As a parent, there are not too many things more disheartening than watching your child struggle and fall behind his or her peers, especially in academics. We want our children to thrive and assume that they will require the same kind of education as the majority of children. When they begin falling behind their peers, we may not immediately consider that they have a reading disability. In fact, many parents and teachers alike may initially think that children who are struggling may not be applying themselves or that they are just late bloomers. While we know that children will all achieve milestones at different rates and have different capacities for learning, understanding reading struggles and being aware of the symptoms of reading disabilities will prove valuable.
Learning to read well is one of the most difficult milestones a child can achieve. Reading requires a person to do three things: decode, comprehend, and retain. Decoding involves identifying and interpreting the sounds that individual letters make as well as the sounds that letters make together. Once a child has successfully identified and assembled the word by decoding the letters, he or she will then move on to comprehending the word and then, retaining the meaning of the word. Much of reading difficulty occurs during these first two stages as a child will have trouble sounding out the sounds and will have confusion between the letters and what they represent, among other struggles. This initial struggle is quite exhausting and leaves little resources for comprehension, let alone retention.

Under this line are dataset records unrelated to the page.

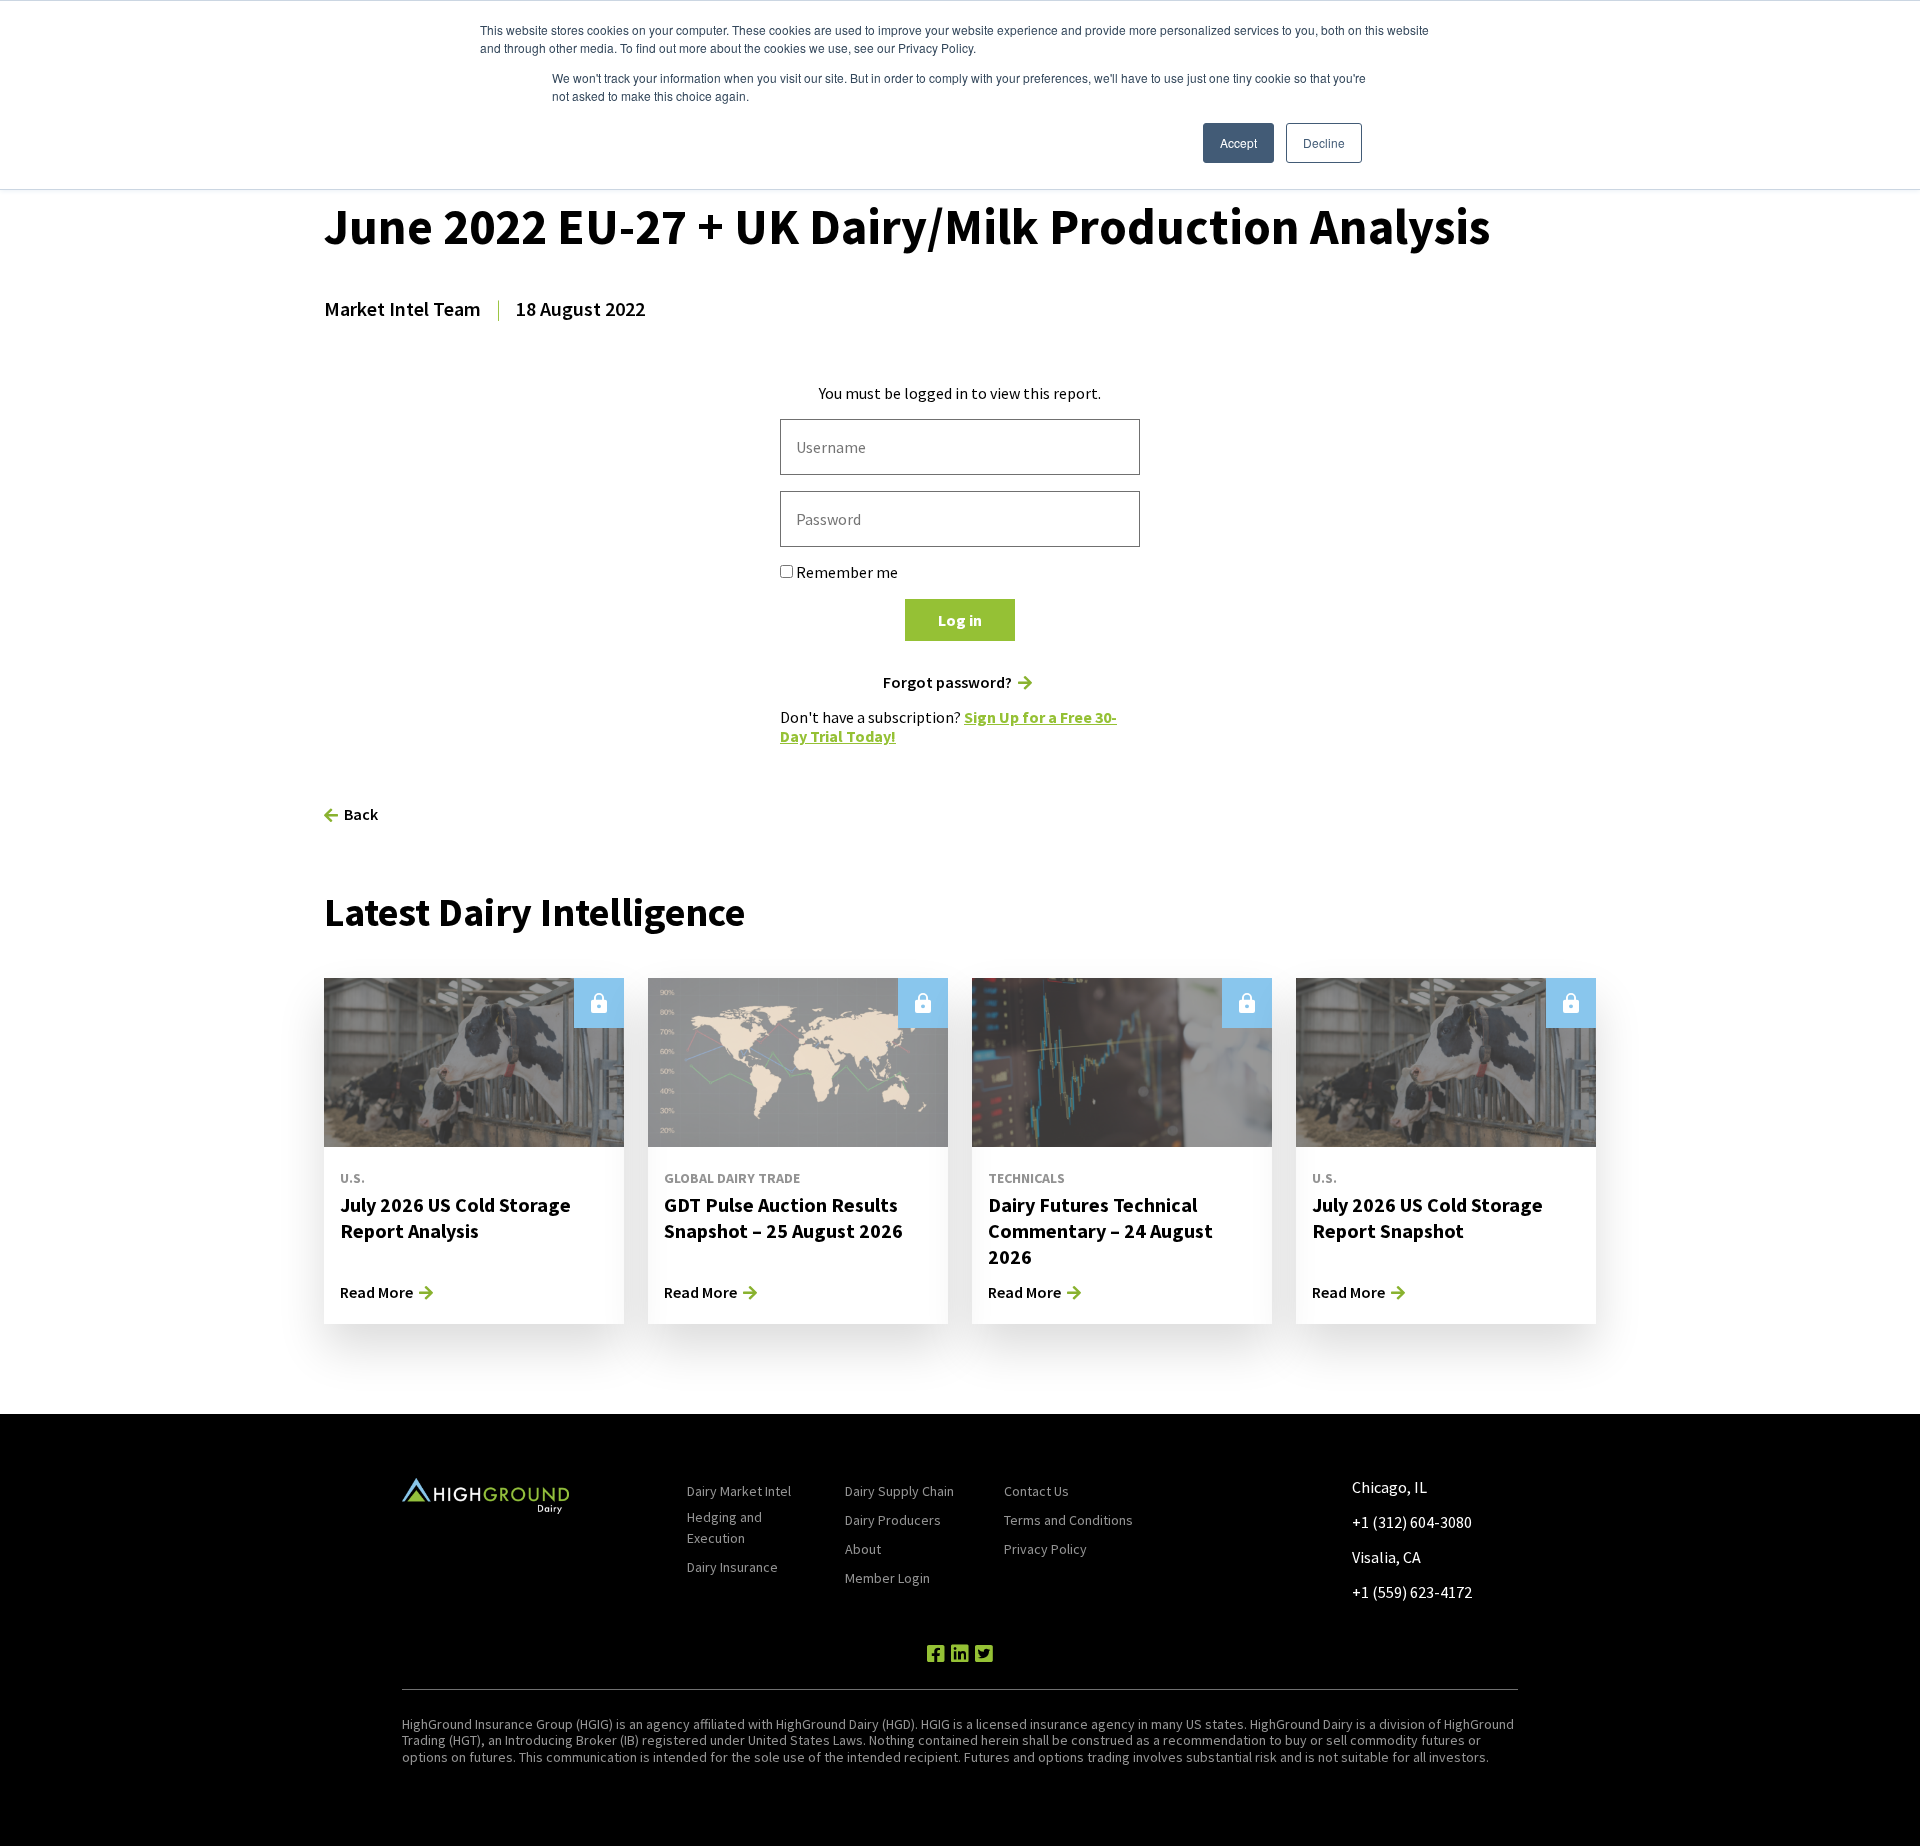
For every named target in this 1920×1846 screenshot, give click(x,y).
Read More (376, 1292)
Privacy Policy (1045, 1549)
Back (361, 814)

Having reading difficulties is different than having a reading disability. Approximately 85% of children are diagnosed with having reading difficulties. Those children with this diagnosis may have had inadequate reading instruction, simply need a little extra help or require a bit more time than others.
Reading disabilities are formally diagnosed through a series of comprehensive assessments. These assessments will indicate whether the child just needs that extra help or whether he or she suffers from a brain-based condition that causes a child to process language differently.
Dyslexia is the common term used for language-based learning and reading disabilities and requires assessment. This condition affects approximately 15% of our population.
Dyslexia manifests itself with different symptoms and in different degree.
While reading difficulties and disabilities create barriers for children that may require them to work harder and in a different way, these conditions are not effort, intelligence or attention related. Children with reading disabilities are just as smart as their peers. This specific detail in a child's overall capacity is usually a strong indicator that the child is dyslexic.
If you think your child has a reading disability, start monitoring his or her behavior and talk with your child's educator, a school counselor or other trained professional as soon as possible. Studies show that elementary aged children who struggle with reading will rarely catch up with their counterparts after experiencing a significant lag. Early detection, a tailored curriculum, and the right reading tools can help children succeed in a traditional classroom environment.